• **The problem**
Tally the lines in the listing below that contain the string "Instruction", and reply with the number alone.

• **Input material**

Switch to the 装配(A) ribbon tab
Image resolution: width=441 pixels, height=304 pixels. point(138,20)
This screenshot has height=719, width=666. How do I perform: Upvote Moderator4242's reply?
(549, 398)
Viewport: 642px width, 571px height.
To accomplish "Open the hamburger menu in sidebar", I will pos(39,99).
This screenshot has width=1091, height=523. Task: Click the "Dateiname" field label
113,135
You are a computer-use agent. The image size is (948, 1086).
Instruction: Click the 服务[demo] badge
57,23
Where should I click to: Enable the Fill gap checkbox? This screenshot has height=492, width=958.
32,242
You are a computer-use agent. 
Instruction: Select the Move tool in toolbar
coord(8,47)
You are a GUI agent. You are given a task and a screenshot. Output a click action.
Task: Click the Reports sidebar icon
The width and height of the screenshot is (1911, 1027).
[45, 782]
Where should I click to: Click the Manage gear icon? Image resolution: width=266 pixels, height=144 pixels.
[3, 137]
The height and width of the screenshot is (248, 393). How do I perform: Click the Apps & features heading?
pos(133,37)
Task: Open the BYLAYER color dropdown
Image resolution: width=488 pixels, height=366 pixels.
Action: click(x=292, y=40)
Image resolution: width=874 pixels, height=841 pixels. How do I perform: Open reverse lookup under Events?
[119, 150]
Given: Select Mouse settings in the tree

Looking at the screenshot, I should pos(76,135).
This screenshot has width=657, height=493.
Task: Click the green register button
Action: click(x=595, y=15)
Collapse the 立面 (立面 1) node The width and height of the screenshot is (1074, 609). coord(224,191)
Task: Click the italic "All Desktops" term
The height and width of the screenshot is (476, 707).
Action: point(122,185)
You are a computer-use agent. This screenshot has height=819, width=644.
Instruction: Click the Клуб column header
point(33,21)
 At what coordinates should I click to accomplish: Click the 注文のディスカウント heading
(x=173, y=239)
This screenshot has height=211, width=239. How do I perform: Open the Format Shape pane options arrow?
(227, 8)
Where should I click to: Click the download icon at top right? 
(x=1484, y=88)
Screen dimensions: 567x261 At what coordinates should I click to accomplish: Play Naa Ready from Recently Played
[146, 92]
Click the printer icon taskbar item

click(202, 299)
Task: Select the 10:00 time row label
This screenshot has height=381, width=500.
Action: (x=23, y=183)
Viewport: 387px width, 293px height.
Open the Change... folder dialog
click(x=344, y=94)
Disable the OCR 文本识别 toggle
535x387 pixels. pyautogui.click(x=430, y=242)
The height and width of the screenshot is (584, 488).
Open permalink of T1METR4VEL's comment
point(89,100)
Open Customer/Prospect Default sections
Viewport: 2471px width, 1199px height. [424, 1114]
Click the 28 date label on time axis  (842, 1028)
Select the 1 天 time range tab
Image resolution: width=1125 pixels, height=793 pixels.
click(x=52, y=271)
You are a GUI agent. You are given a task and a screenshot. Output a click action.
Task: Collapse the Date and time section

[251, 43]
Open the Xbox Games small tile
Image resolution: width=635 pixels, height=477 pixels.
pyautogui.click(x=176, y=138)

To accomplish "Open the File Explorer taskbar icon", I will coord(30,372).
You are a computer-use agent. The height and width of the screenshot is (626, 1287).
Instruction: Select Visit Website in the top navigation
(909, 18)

• **Worked answer**
4